Cyclophosphamide 1 g/m² intravenously repeated every 28 days has been reported to have a response rate of up to 40%.⁵⁸ Although considered more aggressive, this is a standard immunosuppressive dose and should be considered in patients with very low platelet counts. Patients who have not responded to single-agent cyclophosphamide may respond to multi-agent chemotherapy with agents such as etoposide and vincristine plus cyclophosphamide.⁵⁹

Fostamatinib, a spleen tyrosine kinase (SYK) inhibitor, is currently under investigation for the treatment of ITP.⁶⁰ This agent prevents phagocytosis of antibody-coated platelets by macrophages. In early studies fostamatinib has been well tolerated at a dose of 150 mg twice daily, with 75% of patients showing a response. Large phase 3 trials are underway, and if the earlier promising results hold up fostamatinib may be a novel option for refractory patients.

A Practical Approach to Refractory ITP

One approach is to divide patients into bleeders, or those with either very low platelet counts (< 5 × 10³/µL) or who have had significant bleeding in the past, and nonbleeders, or those with platelet counts above 5 × 10³/µL and no history of severe bleeding. Bleeders who do not respond adequately to splenectomy should first start with rituximab since it is not cytotoxic and is the only other “curative” therapy (Table 2).

Patients who do not respond to rituximab should then be tried on TPO-RAs.
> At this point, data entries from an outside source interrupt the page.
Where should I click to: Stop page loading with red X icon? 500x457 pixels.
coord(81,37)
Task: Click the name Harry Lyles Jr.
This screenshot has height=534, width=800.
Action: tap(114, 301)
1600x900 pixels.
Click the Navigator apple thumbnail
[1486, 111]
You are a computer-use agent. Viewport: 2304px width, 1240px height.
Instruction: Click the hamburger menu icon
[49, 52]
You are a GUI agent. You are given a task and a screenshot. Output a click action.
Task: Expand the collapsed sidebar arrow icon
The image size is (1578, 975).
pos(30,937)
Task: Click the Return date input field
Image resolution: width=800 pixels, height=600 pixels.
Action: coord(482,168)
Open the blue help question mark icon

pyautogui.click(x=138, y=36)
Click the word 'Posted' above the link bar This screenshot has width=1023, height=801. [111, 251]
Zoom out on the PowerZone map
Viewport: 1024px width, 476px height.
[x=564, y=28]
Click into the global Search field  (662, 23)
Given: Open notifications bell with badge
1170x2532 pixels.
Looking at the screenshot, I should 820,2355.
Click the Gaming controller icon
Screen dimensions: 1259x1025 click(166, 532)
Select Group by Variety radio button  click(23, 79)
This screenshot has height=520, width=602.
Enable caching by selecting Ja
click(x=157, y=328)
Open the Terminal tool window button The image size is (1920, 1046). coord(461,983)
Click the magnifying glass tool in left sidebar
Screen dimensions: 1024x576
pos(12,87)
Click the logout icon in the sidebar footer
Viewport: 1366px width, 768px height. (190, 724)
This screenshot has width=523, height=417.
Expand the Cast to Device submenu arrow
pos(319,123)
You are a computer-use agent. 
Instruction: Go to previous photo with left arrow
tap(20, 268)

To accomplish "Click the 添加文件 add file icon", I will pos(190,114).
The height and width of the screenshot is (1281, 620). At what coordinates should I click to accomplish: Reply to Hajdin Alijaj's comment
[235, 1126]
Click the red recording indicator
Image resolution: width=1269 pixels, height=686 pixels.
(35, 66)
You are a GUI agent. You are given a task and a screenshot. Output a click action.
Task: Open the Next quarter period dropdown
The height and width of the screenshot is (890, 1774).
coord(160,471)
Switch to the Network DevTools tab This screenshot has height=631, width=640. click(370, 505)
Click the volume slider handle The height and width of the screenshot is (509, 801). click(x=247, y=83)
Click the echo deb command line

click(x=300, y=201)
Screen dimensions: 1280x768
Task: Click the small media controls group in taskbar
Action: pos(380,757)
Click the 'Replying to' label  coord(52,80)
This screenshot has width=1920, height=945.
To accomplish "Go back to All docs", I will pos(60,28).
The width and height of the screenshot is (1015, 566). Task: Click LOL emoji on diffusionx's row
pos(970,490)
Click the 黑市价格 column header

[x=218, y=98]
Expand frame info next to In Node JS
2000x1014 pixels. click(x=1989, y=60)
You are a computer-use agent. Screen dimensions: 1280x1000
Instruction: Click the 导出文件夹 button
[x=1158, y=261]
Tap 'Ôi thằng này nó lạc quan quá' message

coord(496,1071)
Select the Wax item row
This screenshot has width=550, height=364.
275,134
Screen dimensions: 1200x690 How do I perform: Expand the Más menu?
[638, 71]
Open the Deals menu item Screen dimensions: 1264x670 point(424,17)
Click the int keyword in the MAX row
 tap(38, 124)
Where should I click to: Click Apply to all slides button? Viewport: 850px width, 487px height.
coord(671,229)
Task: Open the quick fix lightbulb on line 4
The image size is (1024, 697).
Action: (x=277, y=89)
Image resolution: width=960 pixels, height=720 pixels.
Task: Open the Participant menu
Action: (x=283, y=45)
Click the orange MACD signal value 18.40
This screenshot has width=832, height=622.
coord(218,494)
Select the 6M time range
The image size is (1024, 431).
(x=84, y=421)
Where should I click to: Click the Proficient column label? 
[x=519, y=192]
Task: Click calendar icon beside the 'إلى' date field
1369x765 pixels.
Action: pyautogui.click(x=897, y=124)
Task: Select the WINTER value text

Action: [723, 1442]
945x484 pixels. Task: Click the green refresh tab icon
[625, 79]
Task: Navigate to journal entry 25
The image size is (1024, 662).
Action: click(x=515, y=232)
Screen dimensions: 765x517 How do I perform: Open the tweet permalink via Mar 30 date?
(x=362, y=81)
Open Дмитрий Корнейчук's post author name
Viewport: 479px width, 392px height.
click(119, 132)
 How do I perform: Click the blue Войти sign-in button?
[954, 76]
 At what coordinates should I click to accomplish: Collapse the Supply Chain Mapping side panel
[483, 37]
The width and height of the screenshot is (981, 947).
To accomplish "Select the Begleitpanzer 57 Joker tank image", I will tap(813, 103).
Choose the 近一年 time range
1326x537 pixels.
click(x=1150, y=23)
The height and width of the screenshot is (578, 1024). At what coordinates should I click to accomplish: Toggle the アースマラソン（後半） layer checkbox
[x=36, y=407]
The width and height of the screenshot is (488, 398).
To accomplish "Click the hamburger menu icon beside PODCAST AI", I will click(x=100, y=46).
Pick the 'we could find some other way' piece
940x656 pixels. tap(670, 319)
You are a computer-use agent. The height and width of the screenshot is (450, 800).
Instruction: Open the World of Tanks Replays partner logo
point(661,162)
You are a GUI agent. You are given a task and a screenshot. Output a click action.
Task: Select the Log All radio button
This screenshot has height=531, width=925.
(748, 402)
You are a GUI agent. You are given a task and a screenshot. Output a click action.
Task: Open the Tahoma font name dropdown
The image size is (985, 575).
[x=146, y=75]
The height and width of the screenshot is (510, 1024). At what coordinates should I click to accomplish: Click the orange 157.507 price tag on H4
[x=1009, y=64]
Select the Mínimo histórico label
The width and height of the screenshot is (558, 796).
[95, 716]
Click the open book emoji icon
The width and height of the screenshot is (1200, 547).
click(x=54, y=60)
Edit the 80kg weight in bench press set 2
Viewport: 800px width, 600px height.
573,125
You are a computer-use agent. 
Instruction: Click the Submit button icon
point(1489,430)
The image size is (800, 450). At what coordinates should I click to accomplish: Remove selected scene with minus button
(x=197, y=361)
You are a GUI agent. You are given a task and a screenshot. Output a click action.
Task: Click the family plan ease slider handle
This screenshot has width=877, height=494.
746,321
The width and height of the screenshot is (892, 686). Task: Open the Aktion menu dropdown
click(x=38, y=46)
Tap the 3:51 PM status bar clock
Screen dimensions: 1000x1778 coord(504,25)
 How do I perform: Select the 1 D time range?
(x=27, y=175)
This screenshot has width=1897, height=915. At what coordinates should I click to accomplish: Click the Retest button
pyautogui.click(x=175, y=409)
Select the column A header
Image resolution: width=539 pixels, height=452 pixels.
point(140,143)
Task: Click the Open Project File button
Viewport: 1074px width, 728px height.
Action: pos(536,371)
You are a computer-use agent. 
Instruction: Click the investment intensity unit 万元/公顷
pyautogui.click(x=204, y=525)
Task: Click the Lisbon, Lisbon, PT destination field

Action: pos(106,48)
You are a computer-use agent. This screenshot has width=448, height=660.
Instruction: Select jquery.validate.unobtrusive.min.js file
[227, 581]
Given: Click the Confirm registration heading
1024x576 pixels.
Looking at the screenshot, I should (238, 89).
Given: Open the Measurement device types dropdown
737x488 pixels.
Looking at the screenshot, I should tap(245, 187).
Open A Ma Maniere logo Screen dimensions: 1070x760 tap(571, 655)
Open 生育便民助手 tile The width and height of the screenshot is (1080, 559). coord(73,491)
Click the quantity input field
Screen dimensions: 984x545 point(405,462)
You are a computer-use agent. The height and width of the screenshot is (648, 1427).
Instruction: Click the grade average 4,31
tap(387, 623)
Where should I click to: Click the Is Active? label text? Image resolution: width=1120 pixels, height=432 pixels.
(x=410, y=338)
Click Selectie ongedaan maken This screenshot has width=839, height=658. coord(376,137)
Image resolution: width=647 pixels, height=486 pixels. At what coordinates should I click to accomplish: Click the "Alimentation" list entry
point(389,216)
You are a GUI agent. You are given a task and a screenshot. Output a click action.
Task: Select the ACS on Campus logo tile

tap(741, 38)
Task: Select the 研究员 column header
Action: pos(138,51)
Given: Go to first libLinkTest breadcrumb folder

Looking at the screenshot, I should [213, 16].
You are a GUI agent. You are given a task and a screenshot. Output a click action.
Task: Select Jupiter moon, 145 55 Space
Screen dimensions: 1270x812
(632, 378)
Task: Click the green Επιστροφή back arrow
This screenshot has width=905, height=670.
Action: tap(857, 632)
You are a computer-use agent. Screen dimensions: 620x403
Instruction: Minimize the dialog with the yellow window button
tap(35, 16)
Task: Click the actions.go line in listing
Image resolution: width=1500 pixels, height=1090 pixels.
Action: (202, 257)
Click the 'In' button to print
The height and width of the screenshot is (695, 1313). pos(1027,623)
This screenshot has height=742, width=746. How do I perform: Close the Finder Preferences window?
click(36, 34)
Patients who are unresponsive to these agents and still have severe disease with bleeding should receive aggressive therapy with immunosuppression. One approach to consider is bolus cyclophosphamide. If this is unsuccessful, then using a combination of azathioprine plus danazol can be considered. Since this combination may take 4 to 6 months to work, these patients may need frequent IVIG infusions to maintain a safe platelet count.

Nonbleeders should be tried on danazol and other relatively safe agents. If this fails, rituximab or TPO-RAs can be considered. Before one considers cytotoxic therapy, the risk of the therapy must be weighed against the risk posed by the thrombocytopenia. The mortality from ITP is fairly low (5%) and is restricted to patients with severe disease. Patients with only moderate thrombocytopenia and no bleeding are better served with conservative management. There is little justification for the use of continuous steroid therapy in this group of patients given the long-term risks of this therapy.

Special Situations

Surgery

Patients with ITP who need surgery either for splenectomy or for other reasons should have their platelet counts raised to a level greater than 20 to 30 × 10³/µL before surgery. Most patients with ITP have increased platelet function and will not have excessive bleeding with these platelet counts. For patients with platelet counts below this level, an infusion of immune globulin or anti-D may rapidly increase the platelet counts. If the surgery is elective, short-term use of TPO-RAs to raise the counts can also be considered.